是否有Monad的实例,但不是MonadFix的实例? [英] Is there an instance of Monad but not of MonadFix?
问题描述
mfix 可以为任何一元计算定义,即使它可能会发散: mfix ::(a - > ma) - > ma
mfix f = fix(join。liftM f)
这种结构有什么问题?另外,为什么将 Monad 和 MonadFix 类型类分开(即哪个类型的实例是 Monad 但不是 MonadFix )?
mfix(\ x - > a>> = \y - > fxy) = a>> = \ y - > mfix(\ x - > fxy)
特别是这意味着
mfix(\ x - > a'>> fx)= a'>> mfix f
这意味着 mfix 必须精确评估一次。这是 MonadFix 你的版本无法满足的主要属性之一。

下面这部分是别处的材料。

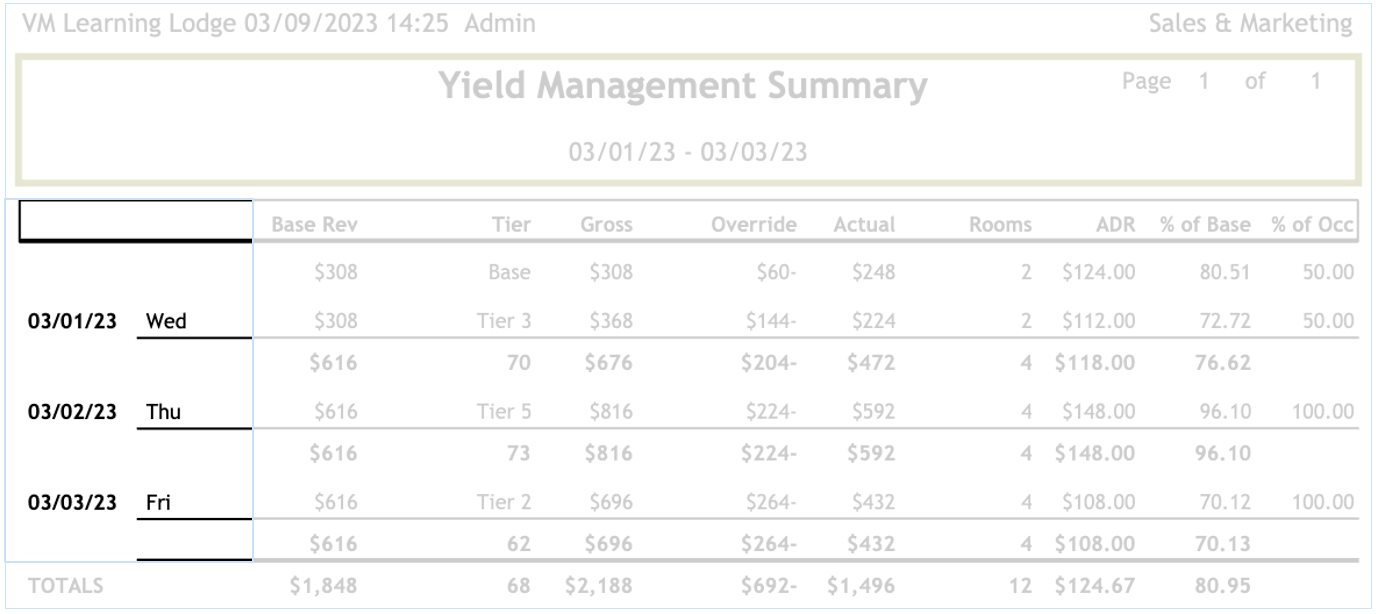Click the Override column header
This screenshot has height=614, width=1376.
pos(753,225)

考虑这个例子,循环可变列表(让我们忽略这样一个事实,即你可以在不存在 mfix 的情况下感谢可变性):
import Control.Monad
import Control.Monad.Fix
import Data.IORef
data MList a = Nil |缺点(IORef(MList a))
mrepeat :: a - > IO(MList a)
mrepeat x = mfix(liftM(Cons x)。newIORef)
main = do
(Cons x _)< - mrepeat 1
print x
使用 mfix 调用 mrepeat 永远不会结束,因为您无限期地调用内部部分 newIORef 。

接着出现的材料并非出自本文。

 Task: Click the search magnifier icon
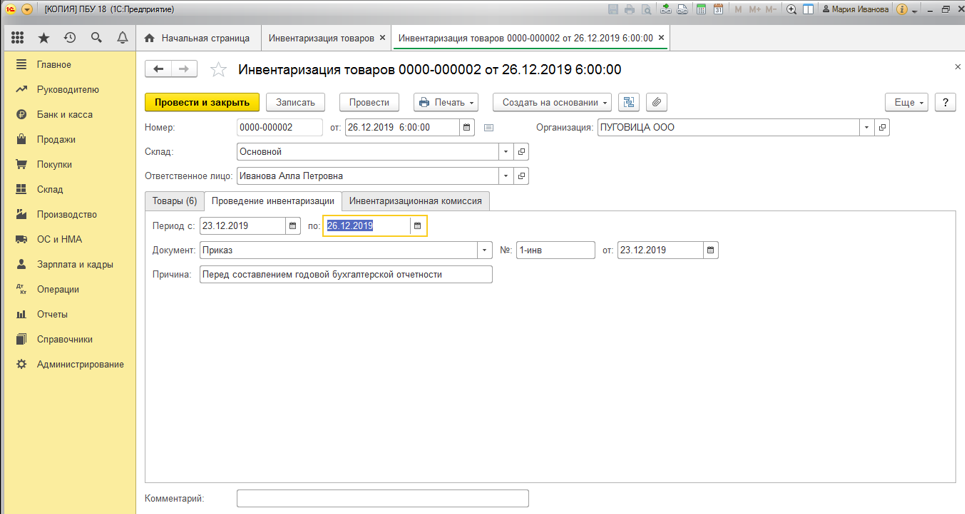96,38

The question is mostly in the title. It seems like mfix can be defined for any monadic computation, even though it might diverge:
mfix :: (a -> m a) -> m a
mfix f = fix (join . liftM f)
What is wrong with this construction? Also, why are the Monad and MonadFix typeclasses separate (i.e. what type has an instance of Monad but not of MonadFix)?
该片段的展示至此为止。